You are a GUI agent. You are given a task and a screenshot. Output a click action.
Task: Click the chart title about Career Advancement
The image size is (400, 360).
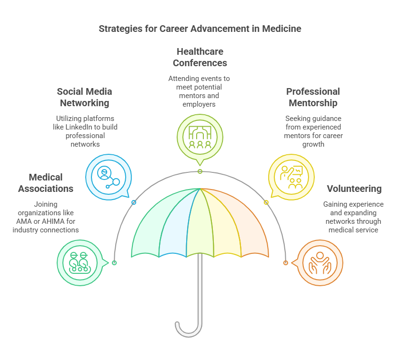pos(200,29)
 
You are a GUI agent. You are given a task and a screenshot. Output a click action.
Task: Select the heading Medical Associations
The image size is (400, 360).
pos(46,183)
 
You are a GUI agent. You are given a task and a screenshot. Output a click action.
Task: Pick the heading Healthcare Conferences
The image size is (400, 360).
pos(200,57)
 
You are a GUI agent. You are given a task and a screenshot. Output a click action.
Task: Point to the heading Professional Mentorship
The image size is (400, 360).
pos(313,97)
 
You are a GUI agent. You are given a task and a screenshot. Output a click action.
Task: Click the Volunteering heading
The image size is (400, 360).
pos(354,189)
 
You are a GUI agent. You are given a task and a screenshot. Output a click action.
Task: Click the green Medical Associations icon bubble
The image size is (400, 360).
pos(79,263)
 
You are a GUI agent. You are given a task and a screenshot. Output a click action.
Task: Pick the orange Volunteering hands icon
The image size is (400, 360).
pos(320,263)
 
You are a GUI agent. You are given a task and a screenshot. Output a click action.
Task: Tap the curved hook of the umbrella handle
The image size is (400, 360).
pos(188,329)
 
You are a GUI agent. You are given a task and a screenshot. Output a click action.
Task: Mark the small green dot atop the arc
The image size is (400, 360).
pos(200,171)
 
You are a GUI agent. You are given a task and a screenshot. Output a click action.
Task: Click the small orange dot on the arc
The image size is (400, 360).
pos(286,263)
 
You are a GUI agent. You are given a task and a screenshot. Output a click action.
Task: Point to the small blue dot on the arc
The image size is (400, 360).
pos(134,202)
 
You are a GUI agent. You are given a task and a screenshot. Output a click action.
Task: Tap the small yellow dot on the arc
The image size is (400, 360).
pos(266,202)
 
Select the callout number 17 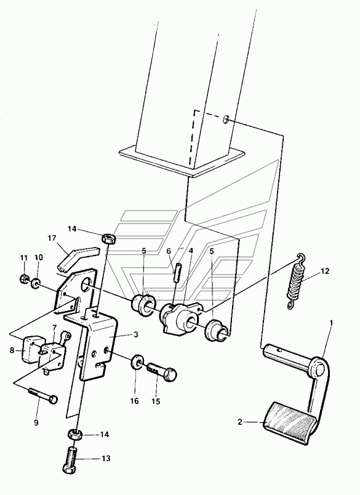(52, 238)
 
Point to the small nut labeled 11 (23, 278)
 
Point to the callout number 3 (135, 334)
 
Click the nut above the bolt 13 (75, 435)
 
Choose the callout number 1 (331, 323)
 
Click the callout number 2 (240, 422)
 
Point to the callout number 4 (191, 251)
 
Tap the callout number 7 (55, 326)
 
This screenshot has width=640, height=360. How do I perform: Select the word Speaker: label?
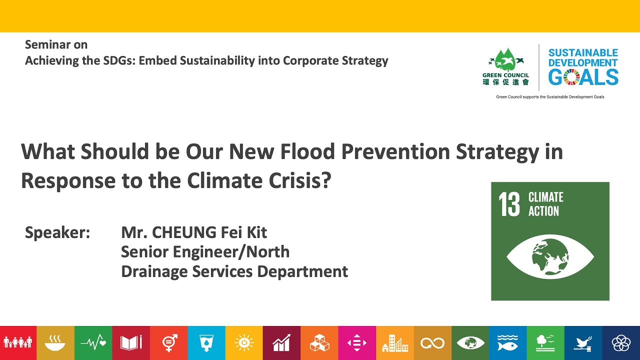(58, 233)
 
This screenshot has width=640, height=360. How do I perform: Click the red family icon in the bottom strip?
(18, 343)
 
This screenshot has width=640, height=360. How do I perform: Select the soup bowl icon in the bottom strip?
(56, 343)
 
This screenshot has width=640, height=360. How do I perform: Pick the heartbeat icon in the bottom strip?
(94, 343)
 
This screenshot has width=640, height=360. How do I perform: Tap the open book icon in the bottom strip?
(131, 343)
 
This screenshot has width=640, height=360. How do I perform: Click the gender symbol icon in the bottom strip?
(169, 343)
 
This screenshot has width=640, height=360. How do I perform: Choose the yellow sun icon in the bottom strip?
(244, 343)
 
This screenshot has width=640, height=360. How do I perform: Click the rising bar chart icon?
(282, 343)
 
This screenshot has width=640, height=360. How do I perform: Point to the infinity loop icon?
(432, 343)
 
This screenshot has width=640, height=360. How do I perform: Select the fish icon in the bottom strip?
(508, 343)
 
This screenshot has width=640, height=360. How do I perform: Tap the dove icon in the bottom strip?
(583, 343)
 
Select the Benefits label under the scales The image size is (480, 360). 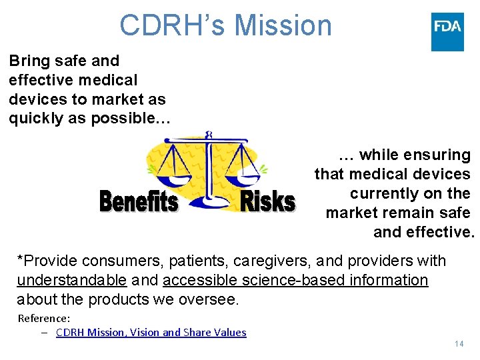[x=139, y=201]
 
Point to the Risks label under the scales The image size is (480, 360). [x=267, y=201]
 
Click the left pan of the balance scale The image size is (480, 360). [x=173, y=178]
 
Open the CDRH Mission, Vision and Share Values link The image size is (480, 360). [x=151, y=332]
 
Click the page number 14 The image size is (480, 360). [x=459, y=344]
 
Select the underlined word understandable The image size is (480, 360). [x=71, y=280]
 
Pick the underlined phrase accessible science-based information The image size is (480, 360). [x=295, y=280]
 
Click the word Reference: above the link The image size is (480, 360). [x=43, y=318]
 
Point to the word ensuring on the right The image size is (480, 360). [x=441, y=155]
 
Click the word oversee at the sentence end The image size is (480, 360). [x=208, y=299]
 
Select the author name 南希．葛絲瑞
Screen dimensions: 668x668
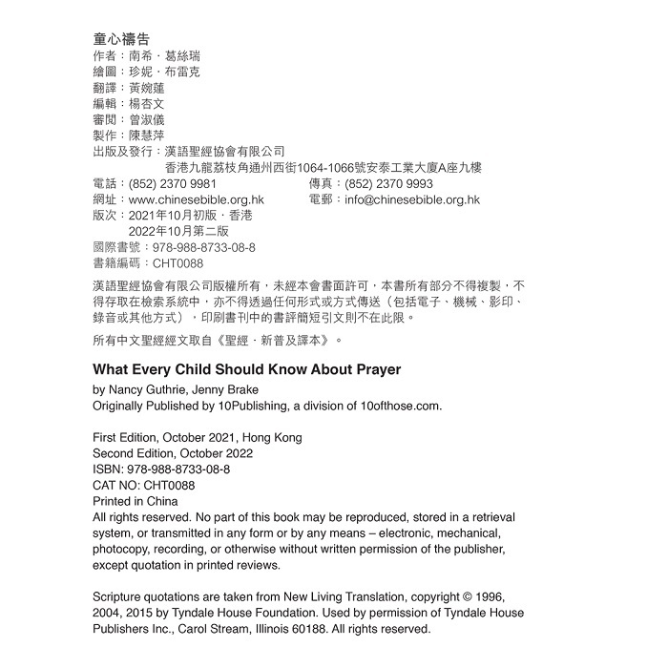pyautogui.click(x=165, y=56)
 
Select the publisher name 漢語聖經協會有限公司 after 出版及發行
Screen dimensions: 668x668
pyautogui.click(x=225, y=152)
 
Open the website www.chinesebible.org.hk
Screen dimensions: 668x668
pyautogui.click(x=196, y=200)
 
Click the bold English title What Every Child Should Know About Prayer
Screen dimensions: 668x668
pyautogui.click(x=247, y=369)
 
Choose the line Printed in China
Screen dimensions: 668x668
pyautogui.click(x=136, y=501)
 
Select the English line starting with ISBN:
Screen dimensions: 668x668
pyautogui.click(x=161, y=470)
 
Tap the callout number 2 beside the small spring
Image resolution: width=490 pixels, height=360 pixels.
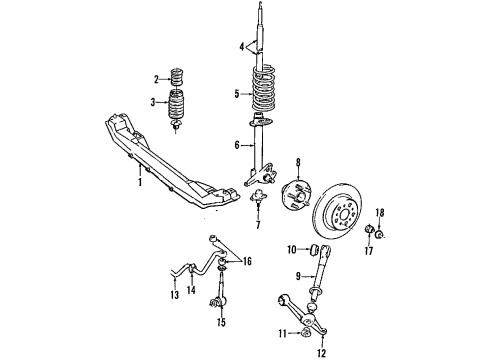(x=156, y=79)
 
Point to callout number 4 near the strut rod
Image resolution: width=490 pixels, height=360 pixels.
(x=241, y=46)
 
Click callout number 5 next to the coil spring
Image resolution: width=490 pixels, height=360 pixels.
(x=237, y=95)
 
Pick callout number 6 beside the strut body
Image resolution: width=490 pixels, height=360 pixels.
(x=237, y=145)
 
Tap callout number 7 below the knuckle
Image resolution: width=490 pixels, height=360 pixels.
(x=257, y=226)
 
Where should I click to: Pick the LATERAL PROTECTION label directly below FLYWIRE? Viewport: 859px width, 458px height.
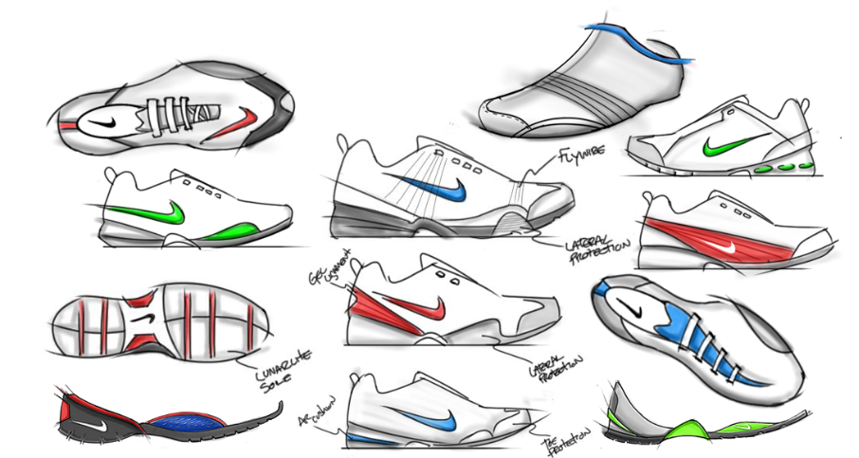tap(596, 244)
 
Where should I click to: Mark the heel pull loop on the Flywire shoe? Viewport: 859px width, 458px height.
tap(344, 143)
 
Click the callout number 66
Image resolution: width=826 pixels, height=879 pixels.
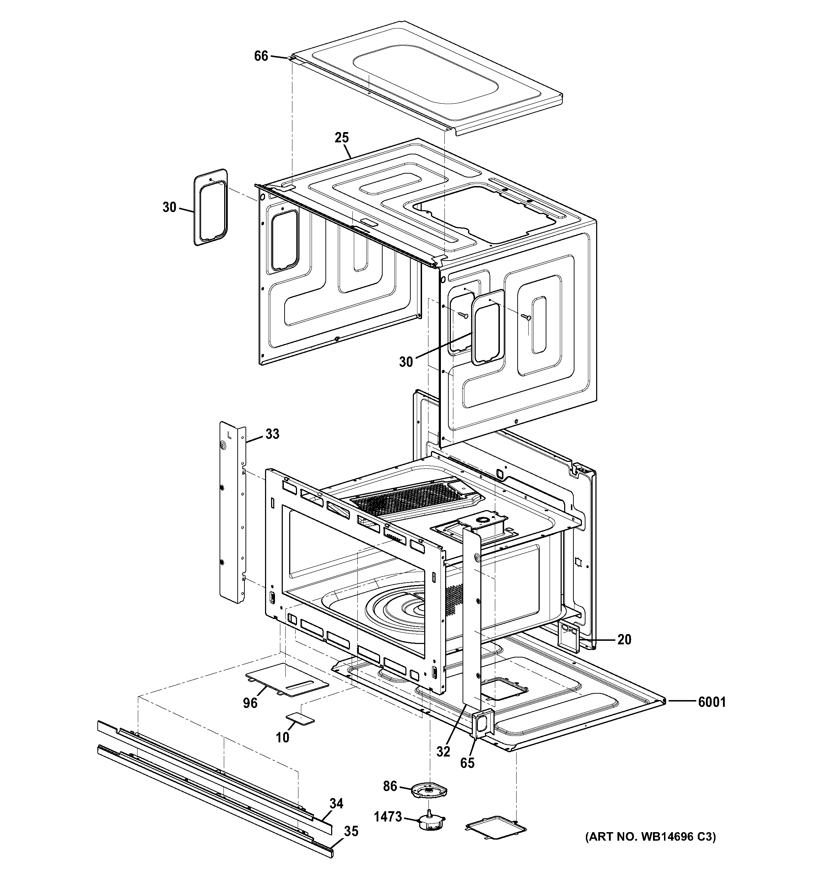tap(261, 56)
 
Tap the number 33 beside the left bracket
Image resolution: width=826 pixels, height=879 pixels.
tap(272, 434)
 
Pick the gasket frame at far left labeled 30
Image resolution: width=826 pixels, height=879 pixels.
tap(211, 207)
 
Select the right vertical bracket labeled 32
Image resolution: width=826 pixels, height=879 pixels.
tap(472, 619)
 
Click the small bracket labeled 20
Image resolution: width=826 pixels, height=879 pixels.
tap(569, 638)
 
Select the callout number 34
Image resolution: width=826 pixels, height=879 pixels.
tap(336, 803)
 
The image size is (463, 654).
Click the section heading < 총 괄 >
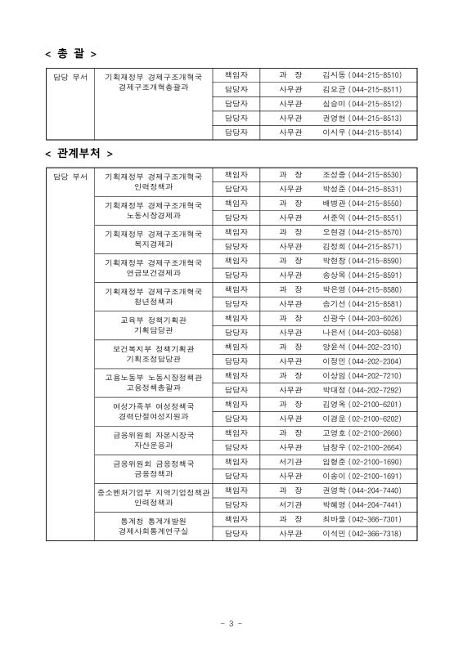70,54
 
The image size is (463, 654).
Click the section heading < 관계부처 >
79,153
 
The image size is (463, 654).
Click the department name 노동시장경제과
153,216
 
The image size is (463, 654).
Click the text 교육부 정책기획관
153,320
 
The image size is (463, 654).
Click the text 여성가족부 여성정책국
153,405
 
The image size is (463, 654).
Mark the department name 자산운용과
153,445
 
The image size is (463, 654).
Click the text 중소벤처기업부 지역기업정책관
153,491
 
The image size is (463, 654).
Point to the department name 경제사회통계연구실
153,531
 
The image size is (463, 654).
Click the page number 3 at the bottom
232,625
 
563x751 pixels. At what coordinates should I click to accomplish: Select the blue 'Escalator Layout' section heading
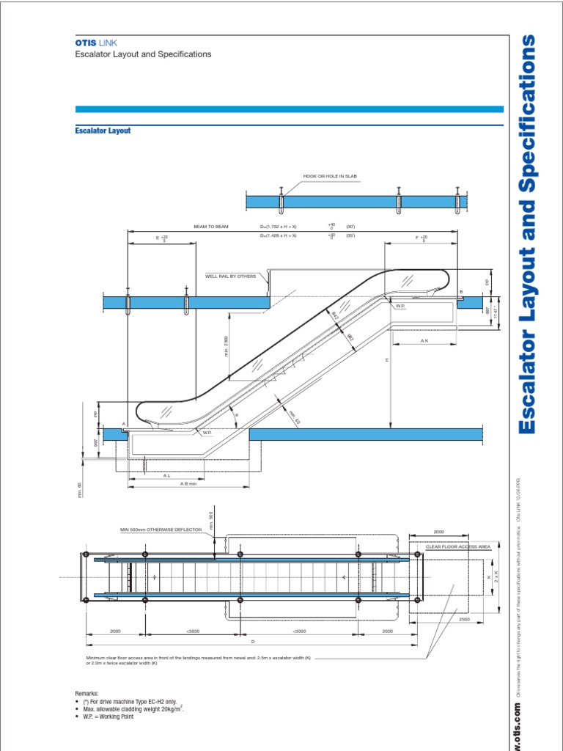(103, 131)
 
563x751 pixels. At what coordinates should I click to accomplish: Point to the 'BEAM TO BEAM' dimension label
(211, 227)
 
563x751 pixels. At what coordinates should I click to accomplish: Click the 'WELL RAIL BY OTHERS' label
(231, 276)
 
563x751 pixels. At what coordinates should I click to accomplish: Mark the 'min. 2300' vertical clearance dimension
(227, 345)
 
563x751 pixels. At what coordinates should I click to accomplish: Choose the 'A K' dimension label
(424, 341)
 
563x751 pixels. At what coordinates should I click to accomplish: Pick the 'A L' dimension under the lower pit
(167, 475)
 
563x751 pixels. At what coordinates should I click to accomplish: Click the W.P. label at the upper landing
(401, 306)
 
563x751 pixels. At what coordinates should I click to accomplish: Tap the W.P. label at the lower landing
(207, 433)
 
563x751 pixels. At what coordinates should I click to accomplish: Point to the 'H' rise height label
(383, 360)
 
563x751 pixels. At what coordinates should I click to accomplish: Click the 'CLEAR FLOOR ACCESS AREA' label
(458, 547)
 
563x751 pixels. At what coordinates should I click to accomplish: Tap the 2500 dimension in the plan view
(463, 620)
.....
Directions
From the records above, give a Markdown table with the columns Number and Text, one row per line with blank lines skipped. Begin at the line that has "Open the CDRH" and stop after the line that has "Click the page number 14".

Answer to this problem
| Number | Text |
|---|---|
| 1 | Open the CDRH Mission, Vision and Share Values link The image size is (480, 360). [x=151, y=332] |
| 2 | Click the page number 14 The image size is (480, 360). [x=459, y=344] |